## Problem to solve
Below is a listing. Copy each line of it that holds the word "last".

+++ Records provided +++

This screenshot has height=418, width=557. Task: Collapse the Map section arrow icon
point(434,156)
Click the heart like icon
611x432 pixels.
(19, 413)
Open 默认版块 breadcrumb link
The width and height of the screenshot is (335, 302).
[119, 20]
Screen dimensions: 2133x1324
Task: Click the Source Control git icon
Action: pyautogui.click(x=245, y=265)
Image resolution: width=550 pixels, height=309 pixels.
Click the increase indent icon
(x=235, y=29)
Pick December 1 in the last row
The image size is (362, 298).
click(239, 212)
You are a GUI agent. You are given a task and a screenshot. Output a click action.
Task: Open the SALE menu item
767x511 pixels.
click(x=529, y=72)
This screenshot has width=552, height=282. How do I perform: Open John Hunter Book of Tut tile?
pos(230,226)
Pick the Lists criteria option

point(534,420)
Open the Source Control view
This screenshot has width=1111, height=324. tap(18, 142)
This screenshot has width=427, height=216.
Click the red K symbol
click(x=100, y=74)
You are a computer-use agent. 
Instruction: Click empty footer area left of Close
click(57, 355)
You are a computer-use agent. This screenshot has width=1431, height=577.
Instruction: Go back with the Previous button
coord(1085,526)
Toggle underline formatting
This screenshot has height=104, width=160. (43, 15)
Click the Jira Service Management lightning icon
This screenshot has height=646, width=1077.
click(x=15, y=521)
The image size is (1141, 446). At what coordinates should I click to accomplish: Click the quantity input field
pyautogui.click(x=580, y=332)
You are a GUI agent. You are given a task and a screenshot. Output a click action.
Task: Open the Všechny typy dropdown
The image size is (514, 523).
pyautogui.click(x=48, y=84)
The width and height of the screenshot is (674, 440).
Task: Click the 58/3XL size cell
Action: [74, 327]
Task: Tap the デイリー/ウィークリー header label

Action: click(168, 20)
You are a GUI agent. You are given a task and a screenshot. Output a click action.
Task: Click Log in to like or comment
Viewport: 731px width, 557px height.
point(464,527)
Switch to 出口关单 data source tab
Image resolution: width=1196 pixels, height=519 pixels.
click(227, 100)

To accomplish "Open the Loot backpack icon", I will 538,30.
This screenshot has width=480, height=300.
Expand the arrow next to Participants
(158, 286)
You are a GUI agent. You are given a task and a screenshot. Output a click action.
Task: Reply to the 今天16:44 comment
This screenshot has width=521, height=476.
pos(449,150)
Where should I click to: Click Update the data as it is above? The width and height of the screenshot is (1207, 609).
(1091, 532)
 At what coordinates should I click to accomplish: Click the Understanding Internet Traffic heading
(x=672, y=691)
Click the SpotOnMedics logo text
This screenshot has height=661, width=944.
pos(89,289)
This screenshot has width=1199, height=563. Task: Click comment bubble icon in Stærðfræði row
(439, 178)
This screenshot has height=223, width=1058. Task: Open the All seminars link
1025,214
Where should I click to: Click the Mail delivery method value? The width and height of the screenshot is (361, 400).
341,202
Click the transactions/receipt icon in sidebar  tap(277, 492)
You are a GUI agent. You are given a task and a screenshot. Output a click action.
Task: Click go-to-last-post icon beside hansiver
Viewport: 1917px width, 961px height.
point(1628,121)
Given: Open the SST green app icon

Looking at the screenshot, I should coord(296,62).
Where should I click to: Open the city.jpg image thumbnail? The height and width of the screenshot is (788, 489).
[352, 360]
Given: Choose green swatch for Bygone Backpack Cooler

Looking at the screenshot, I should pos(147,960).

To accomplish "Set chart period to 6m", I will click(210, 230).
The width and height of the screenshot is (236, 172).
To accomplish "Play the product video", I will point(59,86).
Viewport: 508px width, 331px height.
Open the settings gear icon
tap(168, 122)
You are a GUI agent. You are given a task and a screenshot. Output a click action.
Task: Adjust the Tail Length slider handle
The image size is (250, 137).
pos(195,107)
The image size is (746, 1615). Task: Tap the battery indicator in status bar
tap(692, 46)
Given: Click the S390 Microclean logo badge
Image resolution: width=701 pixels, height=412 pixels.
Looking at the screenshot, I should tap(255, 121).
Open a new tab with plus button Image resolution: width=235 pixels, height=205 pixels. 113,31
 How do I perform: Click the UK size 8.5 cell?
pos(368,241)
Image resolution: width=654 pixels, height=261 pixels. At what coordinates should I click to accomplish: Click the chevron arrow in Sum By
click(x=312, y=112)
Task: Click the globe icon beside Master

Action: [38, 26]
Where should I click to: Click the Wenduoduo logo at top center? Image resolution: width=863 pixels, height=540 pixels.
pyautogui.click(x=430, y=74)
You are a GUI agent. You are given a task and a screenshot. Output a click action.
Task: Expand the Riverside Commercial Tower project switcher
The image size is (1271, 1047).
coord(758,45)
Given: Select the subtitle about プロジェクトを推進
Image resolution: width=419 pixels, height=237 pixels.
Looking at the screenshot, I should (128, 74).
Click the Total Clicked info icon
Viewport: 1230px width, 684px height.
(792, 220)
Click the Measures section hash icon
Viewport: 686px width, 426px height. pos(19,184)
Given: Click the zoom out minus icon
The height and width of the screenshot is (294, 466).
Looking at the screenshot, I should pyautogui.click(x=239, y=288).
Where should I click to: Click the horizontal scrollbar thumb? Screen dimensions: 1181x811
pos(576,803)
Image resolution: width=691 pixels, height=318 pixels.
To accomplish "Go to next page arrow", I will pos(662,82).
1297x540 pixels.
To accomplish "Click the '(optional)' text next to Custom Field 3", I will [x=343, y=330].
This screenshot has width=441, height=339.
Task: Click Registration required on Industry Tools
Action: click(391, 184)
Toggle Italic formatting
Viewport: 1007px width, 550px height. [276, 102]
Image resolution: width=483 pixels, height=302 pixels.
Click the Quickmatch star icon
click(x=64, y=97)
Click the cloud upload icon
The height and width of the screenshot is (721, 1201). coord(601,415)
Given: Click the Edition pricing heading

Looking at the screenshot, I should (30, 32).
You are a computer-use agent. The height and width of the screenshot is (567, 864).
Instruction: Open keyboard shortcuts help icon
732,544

+++

## Exercise result
Pick December 1 in the last row
Task: Click go-to-last-post icon beside hansiver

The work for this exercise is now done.